++++ Input data ++++
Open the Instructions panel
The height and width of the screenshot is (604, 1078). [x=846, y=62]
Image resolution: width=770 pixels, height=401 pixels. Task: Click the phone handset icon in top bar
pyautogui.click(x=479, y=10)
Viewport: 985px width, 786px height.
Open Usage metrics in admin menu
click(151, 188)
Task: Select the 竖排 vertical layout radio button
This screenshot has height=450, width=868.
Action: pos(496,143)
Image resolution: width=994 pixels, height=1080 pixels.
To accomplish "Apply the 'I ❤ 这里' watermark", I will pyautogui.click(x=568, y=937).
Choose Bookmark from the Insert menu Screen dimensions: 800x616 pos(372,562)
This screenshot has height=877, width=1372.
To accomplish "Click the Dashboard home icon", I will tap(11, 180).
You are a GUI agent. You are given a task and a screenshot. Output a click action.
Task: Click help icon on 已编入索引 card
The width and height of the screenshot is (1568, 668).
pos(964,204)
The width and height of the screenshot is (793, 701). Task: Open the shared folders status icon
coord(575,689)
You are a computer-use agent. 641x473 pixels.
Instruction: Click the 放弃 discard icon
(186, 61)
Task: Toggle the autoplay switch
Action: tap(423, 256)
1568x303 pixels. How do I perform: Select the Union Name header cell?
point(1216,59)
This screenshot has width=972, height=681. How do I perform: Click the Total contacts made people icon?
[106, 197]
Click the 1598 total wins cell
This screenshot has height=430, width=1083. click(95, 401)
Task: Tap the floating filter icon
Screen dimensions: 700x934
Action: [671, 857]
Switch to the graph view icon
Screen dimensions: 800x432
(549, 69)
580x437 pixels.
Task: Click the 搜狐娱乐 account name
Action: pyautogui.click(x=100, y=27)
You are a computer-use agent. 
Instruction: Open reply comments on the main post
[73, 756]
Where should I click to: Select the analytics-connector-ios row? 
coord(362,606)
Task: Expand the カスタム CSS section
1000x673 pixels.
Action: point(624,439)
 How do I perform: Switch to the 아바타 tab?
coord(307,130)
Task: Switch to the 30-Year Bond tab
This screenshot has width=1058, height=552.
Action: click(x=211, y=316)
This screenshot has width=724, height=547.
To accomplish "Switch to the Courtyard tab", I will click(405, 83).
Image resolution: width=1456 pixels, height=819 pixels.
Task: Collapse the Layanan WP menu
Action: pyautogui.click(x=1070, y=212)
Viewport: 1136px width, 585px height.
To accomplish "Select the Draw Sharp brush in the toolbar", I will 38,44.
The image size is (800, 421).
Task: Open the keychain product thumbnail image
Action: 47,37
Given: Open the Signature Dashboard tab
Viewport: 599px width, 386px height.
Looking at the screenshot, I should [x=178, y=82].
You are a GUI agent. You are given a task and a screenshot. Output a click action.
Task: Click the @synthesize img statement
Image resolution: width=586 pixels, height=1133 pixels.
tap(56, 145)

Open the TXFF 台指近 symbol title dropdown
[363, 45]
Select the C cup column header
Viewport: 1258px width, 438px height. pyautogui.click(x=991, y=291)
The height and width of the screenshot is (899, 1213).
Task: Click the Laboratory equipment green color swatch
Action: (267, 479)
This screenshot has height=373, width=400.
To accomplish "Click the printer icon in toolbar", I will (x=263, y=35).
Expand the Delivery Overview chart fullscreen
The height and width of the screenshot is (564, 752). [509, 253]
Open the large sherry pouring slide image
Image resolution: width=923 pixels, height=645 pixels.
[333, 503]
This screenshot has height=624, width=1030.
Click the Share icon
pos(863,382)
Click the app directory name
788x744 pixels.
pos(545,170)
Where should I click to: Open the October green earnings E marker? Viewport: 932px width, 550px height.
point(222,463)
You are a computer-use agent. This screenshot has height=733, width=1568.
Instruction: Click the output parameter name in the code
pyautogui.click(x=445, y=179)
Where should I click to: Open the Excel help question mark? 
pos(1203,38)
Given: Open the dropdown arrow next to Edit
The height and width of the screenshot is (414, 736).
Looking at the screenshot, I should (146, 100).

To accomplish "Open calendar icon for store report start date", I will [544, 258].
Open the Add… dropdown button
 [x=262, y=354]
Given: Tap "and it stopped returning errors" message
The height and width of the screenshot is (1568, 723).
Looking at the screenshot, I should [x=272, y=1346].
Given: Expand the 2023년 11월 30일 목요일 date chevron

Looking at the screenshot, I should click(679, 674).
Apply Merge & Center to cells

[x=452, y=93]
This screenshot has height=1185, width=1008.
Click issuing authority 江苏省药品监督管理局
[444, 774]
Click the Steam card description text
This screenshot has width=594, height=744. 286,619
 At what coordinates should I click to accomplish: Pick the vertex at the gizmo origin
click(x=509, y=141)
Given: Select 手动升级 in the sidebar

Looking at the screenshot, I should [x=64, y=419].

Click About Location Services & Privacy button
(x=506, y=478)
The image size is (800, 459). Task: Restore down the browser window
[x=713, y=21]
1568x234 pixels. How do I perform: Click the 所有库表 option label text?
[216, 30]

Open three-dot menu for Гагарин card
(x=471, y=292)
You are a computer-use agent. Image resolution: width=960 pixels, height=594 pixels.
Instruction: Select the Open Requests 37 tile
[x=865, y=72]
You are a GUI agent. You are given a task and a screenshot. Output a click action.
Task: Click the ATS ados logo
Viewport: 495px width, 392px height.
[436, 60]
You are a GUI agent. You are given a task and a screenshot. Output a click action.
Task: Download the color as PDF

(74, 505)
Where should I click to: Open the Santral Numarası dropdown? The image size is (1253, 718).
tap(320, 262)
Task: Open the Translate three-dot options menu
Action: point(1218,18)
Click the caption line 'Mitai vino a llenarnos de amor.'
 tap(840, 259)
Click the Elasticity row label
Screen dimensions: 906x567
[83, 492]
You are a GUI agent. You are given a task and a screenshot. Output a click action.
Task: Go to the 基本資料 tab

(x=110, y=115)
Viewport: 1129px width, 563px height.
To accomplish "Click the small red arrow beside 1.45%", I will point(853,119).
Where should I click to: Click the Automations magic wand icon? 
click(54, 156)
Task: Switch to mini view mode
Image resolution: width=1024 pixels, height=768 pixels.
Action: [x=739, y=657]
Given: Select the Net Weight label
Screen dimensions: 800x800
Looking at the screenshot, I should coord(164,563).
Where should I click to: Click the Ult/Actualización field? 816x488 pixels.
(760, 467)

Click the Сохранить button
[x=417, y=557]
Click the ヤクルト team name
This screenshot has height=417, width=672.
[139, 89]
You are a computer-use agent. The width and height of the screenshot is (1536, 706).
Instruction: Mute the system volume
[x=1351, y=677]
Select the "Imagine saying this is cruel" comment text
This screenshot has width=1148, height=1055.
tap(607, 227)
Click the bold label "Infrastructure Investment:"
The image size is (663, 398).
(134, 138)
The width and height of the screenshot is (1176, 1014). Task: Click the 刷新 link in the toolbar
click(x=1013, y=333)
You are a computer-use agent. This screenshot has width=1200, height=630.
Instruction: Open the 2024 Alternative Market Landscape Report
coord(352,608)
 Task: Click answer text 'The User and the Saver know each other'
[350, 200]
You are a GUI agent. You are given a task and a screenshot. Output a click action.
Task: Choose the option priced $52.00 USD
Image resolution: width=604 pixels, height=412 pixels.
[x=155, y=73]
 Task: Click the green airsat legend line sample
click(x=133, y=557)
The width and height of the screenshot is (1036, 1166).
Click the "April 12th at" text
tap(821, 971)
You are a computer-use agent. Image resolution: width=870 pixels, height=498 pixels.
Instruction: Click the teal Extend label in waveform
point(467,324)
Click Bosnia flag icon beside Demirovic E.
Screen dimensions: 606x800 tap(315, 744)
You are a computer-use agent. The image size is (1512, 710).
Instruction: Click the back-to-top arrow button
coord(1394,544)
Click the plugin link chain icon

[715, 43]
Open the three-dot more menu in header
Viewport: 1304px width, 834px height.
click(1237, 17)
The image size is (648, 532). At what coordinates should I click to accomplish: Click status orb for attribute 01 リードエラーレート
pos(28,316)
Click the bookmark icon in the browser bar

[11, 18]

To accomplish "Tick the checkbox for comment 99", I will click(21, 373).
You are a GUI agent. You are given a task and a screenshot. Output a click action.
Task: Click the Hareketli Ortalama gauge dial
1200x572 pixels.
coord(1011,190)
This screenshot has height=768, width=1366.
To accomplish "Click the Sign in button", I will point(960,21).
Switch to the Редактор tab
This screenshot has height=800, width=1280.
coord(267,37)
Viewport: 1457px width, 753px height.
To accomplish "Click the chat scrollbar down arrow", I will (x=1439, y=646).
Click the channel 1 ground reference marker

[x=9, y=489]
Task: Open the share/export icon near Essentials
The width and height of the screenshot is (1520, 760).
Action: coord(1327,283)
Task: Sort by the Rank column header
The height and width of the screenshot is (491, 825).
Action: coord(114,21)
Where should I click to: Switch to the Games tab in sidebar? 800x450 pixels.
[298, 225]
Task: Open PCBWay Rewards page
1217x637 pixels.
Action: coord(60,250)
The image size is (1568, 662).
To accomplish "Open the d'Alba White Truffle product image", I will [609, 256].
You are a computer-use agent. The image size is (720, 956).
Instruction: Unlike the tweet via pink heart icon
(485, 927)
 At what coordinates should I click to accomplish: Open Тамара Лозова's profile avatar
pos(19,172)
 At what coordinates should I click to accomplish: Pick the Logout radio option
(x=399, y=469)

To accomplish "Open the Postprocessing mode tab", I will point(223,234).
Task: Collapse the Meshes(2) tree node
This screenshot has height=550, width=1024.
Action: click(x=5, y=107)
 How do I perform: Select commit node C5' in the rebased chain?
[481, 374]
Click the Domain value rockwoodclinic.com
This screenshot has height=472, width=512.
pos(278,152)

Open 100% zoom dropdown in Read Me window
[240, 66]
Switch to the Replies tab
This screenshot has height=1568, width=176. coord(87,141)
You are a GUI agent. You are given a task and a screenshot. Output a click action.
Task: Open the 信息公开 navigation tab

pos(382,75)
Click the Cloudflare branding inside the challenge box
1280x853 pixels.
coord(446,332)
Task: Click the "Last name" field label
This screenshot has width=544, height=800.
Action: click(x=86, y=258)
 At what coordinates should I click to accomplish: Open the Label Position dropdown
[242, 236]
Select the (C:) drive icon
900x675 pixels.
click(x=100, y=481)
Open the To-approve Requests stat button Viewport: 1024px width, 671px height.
++++
# [Activity]
The answer should consist solely of the lines from the first line above through the one with "Task: Switch to the 30-Year Bond tab", both included, repeated exactly.

# [Exercise response]
Open the Instructions panel
The height and width of the screenshot is (604, 1078). [x=846, y=62]
Image resolution: width=770 pixels, height=401 pixels. Task: Click the phone handset icon in top bar
pyautogui.click(x=479, y=10)
Viewport: 985px width, 786px height.
Open Usage metrics in admin menu
click(151, 188)
Task: Select the 竖排 vertical layout radio button
This screenshot has height=450, width=868.
Action: pos(496,143)
Image resolution: width=994 pixels, height=1080 pixels.
To accomplish "Apply the 'I ❤ 这里' watermark", I will pyautogui.click(x=568, y=937).
Choose Bookmark from the Insert menu Screen dimensions: 800x616 pos(372,562)
This screenshot has height=877, width=1372.
To accomplish "Click the Dashboard home icon", I will tap(11, 180).
You are a GUI agent. You are given a task and a screenshot. Output a click action.
Task: Click help icon on 已编入索引 card
The width and height of the screenshot is (1568, 668).
pos(964,204)
The width and height of the screenshot is (793, 701). Task: Open the shared folders status icon
coord(575,689)
You are a computer-use agent. 641x473 pixels.
Instruction: Click the 放弃 discard icon
(186, 61)
Task: Toggle the autoplay switch
Action: tap(423, 256)
1568x303 pixels. How do I perform: Select the Union Name header cell?
point(1216,59)
This screenshot has width=972, height=681. How do I perform: Click the Total contacts made people icon?
[106, 197]
Click the 1598 total wins cell
This screenshot has height=430, width=1083. click(95, 401)
Task: Tap the floating filter icon
Screen dimensions: 700x934
Action: [671, 857]
Switch to the graph view icon
Screen dimensions: 800x432
(549, 69)
580x437 pixels.
Task: Click the 搜狐娱乐 account name
Action: pyautogui.click(x=100, y=27)
You are a computer-use agent. 
Instruction: Open reply comments on the main post
[73, 756]
Where should I click to: Select the analytics-connector-ios row? 
coord(362,606)
Task: Expand the カスタム CSS section
1000x673 pixels.
Action: point(624,439)
 How do I perform: Switch to the 아바타 tab?
coord(307,130)
Task: Switch to the 30-Year Bond tab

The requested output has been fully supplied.